> [Document passage]

━━━━━━━━━━━━━━━━━━━━━━━━━━━━━━

What's in a default Galago index?

postings: The postings list contains each token in each document, just as the TagTokenizer decoded it. Each posting is a triple: (word, document, position). You can see this data by using dump-index, which is described in the Quick Start tutorial.

stemmedPostings: This is the same data as the postings file, except all words have also been stemmed with the Porter stemmer. Galago has both stemmed and unstemmed lists so that you can choose between them at query time.

extents: This file stores tag information for all tags in a document. Each posting has four parts: (tag, document, start, end).

documentLengths: This file contains a 4-byte length for each document in the collection.

documentNames: This file contains the document identifier for each document in the collection. It is encoded with the DocumentNamesWriter class, and it's optimized for storing TREC-style document identifiers that end with a dash followed by numbers.

How can I look at data in an index?

Use the galago dump-index tool to look at any inverted index, including postings, stemmedPostings and extents. You'll see the data dumped in comma-separated values (CSV).

What are index parts?

━━━━━━━━━━━━━━━━━━━━━━━━━━━━━━

> [Dataset records]
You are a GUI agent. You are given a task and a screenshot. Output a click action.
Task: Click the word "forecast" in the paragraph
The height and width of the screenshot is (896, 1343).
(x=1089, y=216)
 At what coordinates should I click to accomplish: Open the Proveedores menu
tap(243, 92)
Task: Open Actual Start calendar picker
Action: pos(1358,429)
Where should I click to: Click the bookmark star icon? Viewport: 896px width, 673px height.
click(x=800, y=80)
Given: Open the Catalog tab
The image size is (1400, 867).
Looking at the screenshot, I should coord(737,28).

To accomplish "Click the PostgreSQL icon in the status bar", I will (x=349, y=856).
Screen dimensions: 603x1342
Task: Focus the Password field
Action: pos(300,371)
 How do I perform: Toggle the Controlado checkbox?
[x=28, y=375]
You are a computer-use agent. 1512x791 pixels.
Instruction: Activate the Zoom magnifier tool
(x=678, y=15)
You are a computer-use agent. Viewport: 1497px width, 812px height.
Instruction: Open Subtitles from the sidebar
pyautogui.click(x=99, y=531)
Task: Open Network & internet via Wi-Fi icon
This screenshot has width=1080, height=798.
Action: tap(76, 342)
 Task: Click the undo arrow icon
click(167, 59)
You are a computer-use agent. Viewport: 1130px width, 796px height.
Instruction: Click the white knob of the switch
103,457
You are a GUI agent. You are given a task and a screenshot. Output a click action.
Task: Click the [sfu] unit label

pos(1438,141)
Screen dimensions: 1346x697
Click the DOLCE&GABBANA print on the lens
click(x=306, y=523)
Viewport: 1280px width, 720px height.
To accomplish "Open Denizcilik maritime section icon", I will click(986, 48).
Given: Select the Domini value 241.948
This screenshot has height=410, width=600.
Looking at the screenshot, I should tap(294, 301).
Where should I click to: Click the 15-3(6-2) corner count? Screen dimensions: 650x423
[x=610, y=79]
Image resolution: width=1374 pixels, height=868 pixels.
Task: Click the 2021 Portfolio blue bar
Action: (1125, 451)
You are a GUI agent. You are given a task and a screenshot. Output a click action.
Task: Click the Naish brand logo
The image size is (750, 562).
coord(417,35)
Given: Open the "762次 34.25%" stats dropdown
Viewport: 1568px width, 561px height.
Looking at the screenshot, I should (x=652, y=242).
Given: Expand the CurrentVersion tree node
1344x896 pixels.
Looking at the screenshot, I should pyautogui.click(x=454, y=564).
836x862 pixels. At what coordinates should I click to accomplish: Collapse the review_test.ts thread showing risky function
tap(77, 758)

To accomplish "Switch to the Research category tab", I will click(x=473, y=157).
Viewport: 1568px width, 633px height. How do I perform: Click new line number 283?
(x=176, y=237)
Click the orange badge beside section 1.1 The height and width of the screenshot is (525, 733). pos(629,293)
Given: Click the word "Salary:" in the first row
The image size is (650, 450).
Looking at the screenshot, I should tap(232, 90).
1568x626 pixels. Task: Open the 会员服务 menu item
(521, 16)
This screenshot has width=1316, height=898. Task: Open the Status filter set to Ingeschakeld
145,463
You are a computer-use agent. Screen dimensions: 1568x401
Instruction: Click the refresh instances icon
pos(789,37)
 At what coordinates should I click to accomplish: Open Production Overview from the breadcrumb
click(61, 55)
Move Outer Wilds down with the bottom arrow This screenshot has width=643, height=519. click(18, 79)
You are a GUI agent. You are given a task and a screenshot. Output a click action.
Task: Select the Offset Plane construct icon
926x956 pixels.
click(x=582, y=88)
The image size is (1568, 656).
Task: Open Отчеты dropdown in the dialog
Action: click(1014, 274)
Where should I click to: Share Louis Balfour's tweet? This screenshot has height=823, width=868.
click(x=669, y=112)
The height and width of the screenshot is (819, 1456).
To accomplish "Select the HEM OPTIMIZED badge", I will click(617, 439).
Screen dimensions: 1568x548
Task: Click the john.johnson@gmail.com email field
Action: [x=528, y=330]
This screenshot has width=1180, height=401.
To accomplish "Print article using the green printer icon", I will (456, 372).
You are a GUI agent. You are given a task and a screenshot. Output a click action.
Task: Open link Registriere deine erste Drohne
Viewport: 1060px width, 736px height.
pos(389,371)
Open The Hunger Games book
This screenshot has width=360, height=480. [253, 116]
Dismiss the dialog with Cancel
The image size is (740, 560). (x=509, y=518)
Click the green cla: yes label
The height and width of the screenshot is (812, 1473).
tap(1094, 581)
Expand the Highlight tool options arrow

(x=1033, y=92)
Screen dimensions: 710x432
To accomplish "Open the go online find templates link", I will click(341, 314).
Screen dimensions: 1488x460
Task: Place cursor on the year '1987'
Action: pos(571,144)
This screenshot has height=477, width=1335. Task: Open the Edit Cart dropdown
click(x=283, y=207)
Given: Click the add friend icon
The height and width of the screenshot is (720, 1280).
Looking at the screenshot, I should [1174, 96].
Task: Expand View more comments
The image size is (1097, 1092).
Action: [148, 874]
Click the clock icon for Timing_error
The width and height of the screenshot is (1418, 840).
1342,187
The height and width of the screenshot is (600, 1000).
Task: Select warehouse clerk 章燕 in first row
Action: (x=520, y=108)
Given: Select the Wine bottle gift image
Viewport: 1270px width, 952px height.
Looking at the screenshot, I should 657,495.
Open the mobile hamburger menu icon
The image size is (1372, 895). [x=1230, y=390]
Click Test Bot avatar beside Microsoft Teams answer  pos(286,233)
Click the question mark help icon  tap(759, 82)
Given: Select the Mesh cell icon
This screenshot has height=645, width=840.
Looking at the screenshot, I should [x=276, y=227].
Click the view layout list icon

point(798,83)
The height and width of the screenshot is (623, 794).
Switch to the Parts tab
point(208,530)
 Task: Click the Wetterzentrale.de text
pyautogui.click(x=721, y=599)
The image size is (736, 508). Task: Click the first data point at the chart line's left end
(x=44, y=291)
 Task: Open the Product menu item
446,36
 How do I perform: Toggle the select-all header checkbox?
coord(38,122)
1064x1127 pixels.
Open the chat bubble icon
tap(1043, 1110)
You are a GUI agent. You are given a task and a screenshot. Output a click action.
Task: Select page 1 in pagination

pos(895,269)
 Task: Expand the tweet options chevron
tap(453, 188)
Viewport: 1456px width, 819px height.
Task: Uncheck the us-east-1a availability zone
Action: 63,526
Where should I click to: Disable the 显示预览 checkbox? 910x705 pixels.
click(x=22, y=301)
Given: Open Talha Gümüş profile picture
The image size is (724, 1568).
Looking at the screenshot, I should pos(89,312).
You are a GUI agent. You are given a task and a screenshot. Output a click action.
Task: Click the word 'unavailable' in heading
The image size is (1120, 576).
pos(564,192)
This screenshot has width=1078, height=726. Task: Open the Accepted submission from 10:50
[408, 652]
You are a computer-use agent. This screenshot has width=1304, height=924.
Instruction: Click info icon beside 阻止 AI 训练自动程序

━━━━━━━━━━━━━━━━━━━━━━━━━━━━━━

> [What you will do]
a) For each statement about the Galago index page, say whether it agrees with the page. Answer yes or no, and quote the exact words from the page that decide it. (i) Each posting in the postings list is a triple of word, document, and position. (ii) The documentLengths file stores an 8-byte length for each document. (iii) The dump-index tool shows data in comma-separated values.
b) Reproduce the Galago index page word for word, starting at "postings: The postings" and ending at "document, start, end).".
You can complete the work here without the rows.

> [Exercise answers]
a)
(i) Yes: "Each posting is a triple: (word, document, position)."
(ii) No: "This file contains a 4-byte length for each document in the collection."
(iii) Yes: "You'll see the data dumped in comma-separated values (CSV)."

b)
postings: The postings list contains each token in each document, just as the TagTokenizer decoded it. Each posting is a triple: (word, document, position). You can see this data by using dump-index, which is described in the Quick Start tutorial.

stemmedPostings: This is the same data as the postings file, except all words have also been stemmed with the Porter stemmer. Galago has both stemmed and unstemmed lists so that you can choose between them at query time.

extents: This file stores tag information for all tags in a document. Each posting has four parts: (tag, document, start, end).